• WHAT IS EXPECTED: Only the lines from the one with "Instruction: Click magnifier" through the last line of the records below belong in your answer, reproduced exactly and with the pictures left out.

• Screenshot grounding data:
== Segment start ==

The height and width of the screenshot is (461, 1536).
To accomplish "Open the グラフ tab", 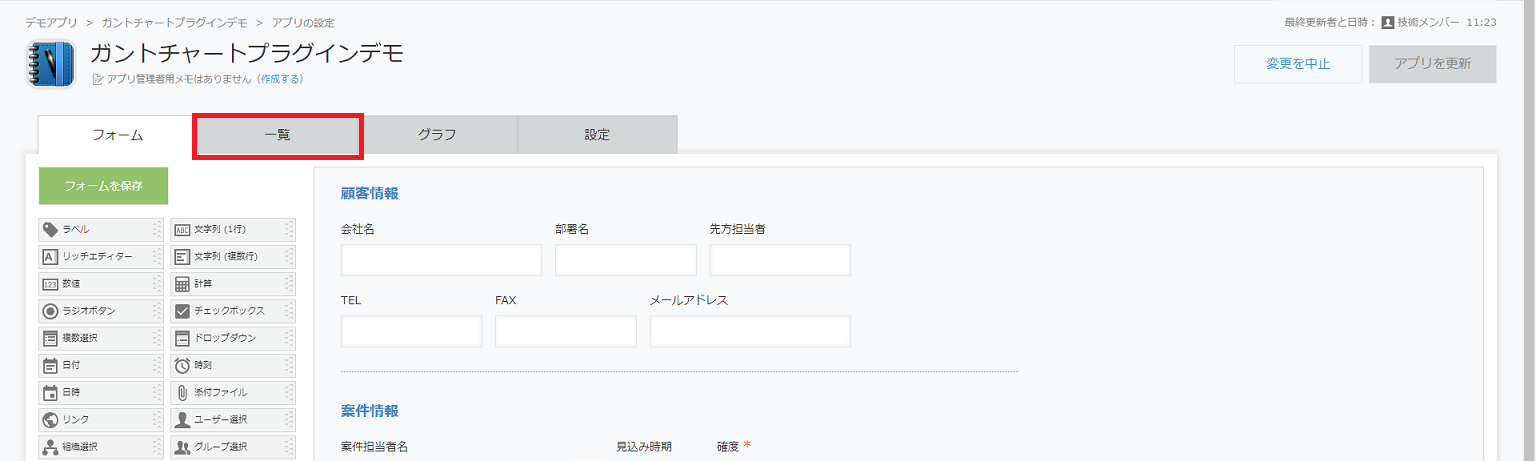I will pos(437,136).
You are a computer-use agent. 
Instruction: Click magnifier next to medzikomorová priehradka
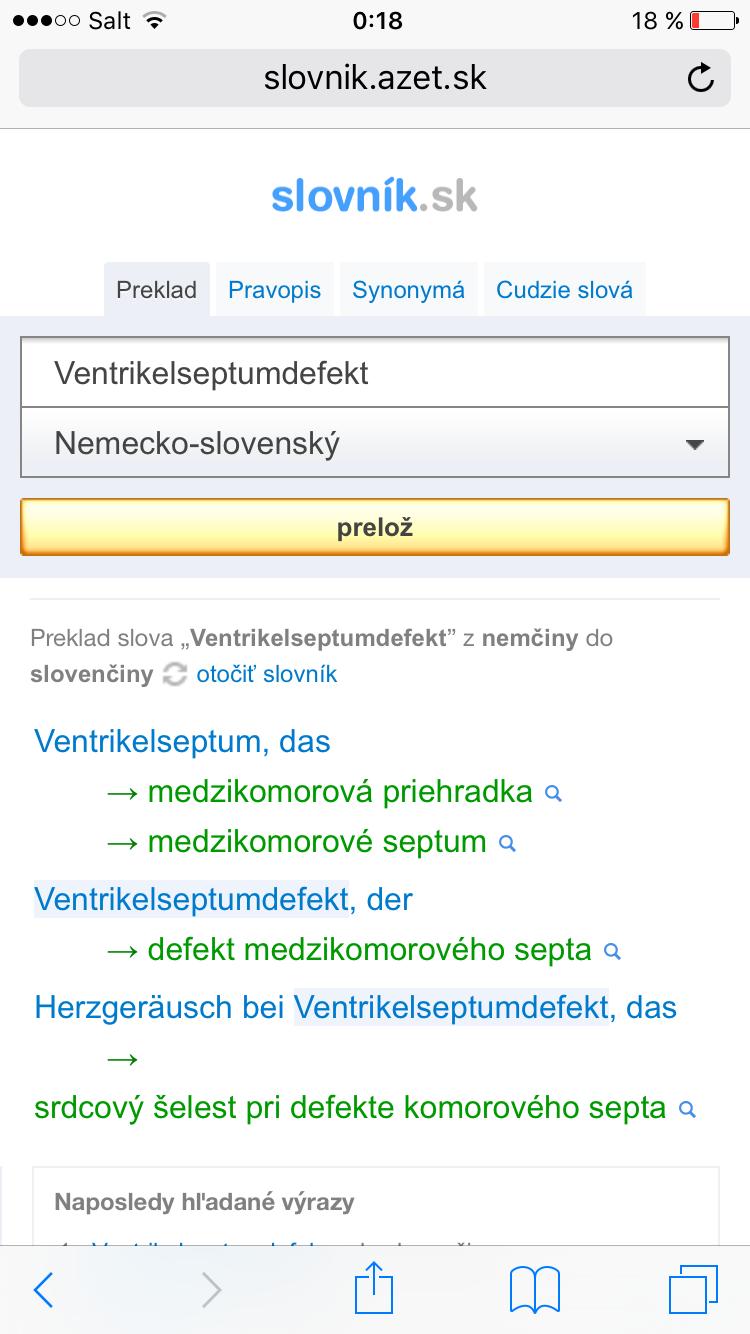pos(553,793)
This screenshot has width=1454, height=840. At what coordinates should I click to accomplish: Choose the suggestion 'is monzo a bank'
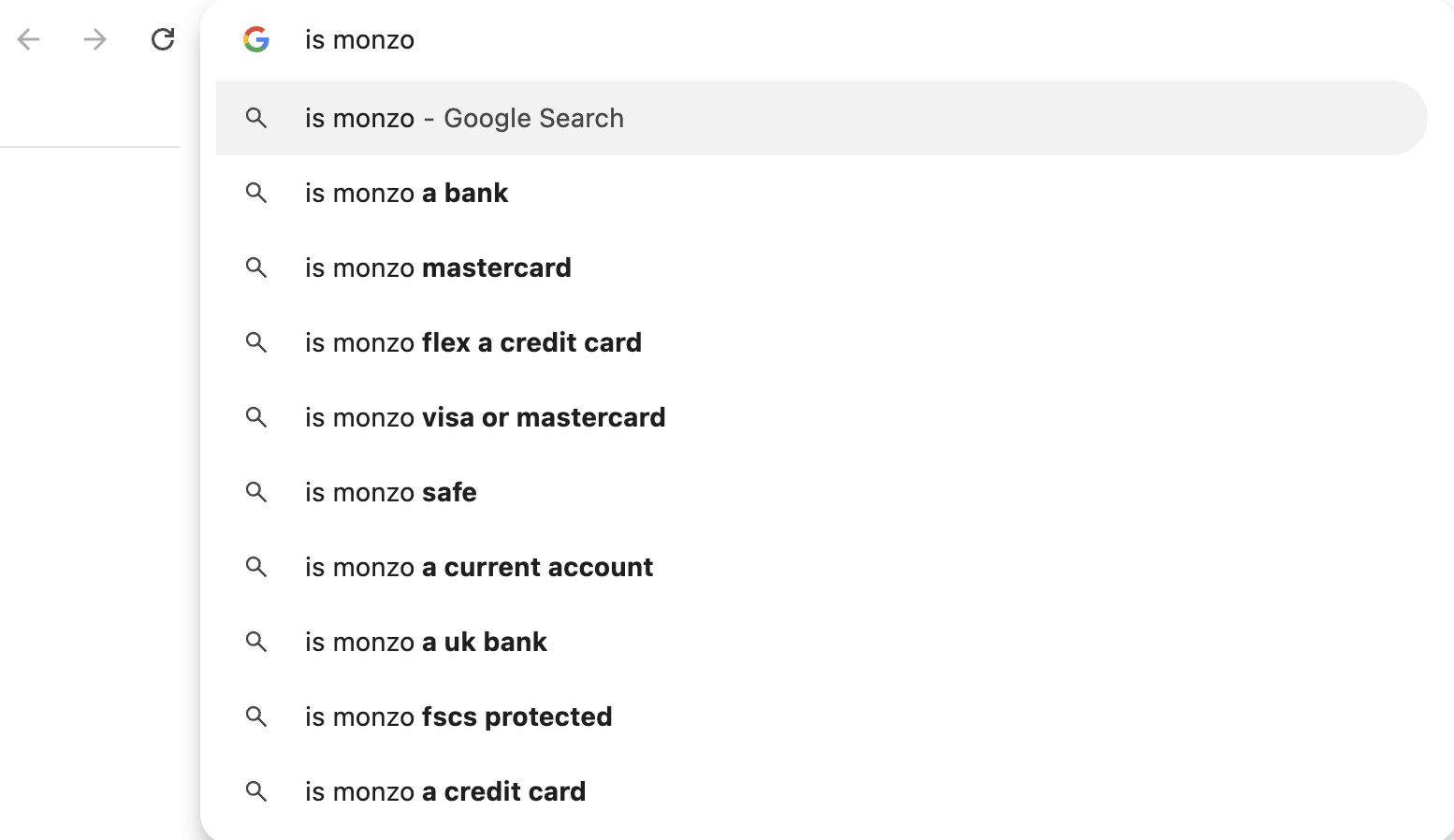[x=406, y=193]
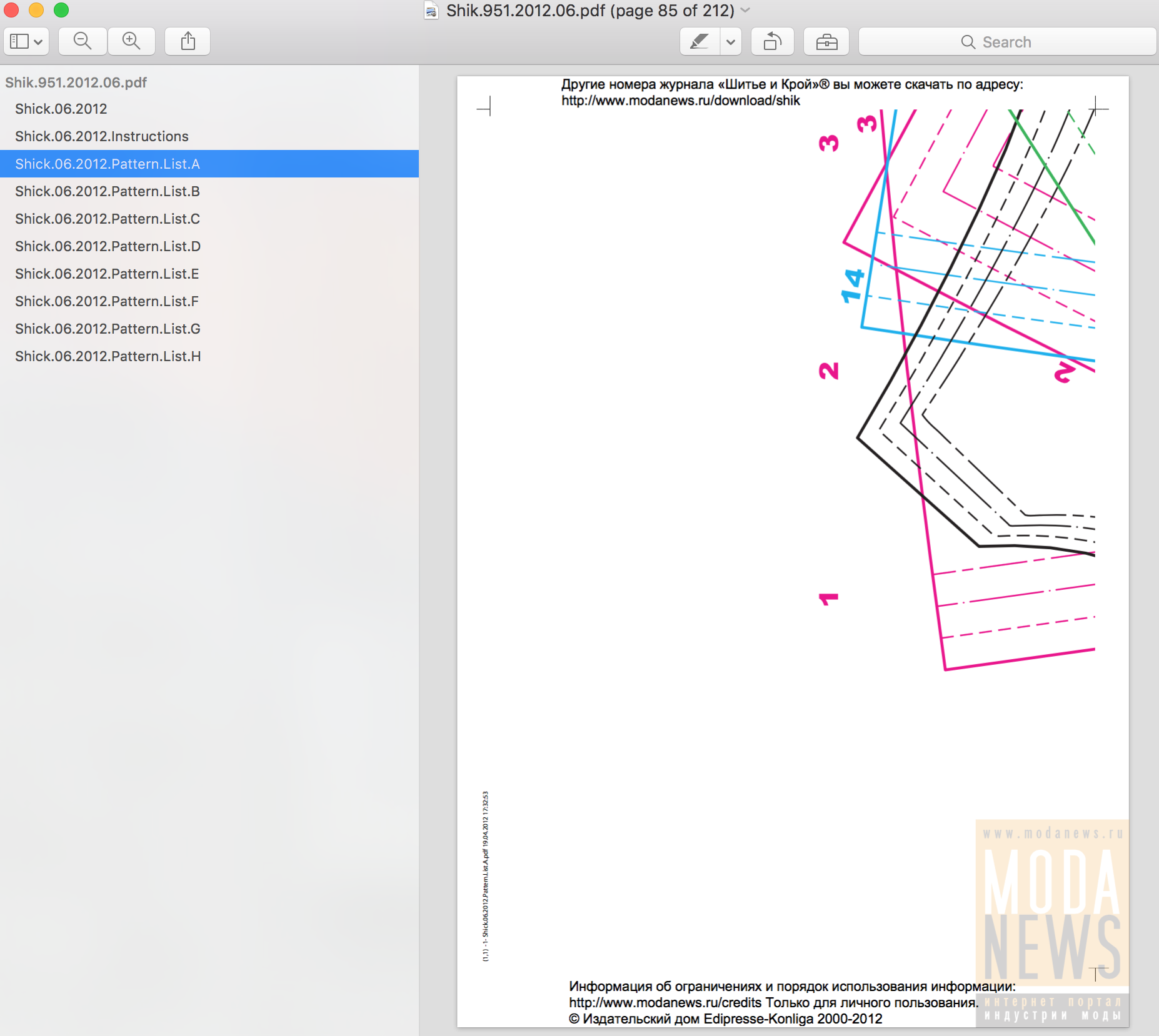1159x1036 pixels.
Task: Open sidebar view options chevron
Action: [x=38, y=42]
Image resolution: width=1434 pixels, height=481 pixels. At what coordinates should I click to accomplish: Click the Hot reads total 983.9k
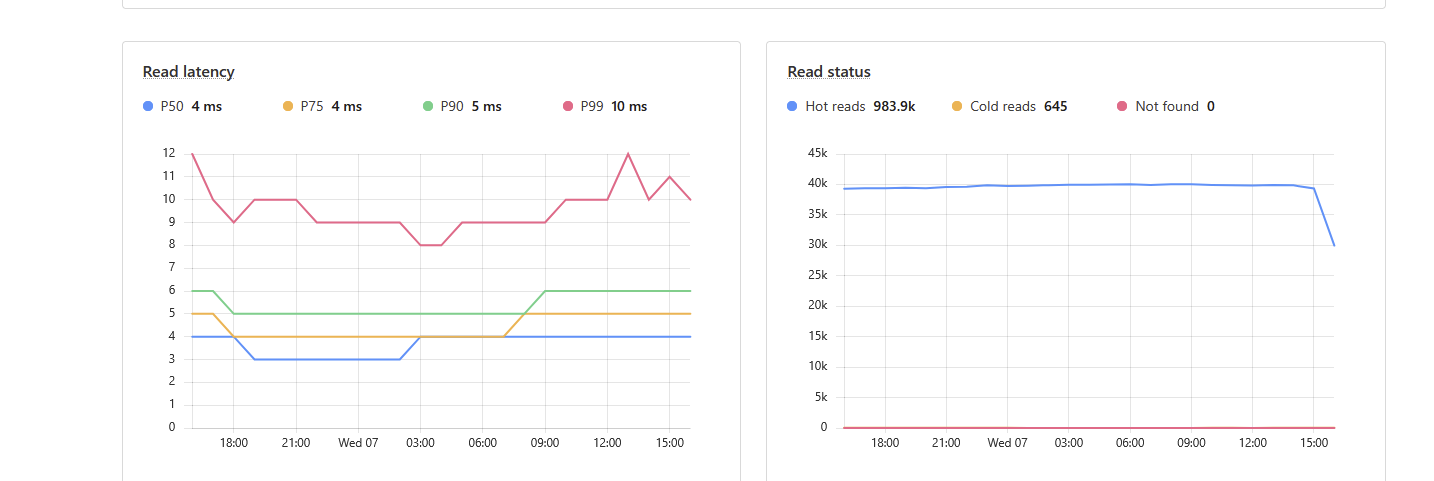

== Segment end ==

• COMPLETED EXERCISE:
Instruction: Click magnifier next to medzikomorová priehradka
pos(553,793)
This screenshot has width=1454, height=840. At what coordinates should I click to accomplish: Choose the suggestion 'is monzo a bank'
[x=406, y=193]
1159x1036 pixels.
Task: Open sidebar view options chevron
Action: [x=38, y=42]
Image resolution: width=1434 pixels, height=481 pixels. At what coordinates should I click to accomplish: Click the Hot reads total 983.9k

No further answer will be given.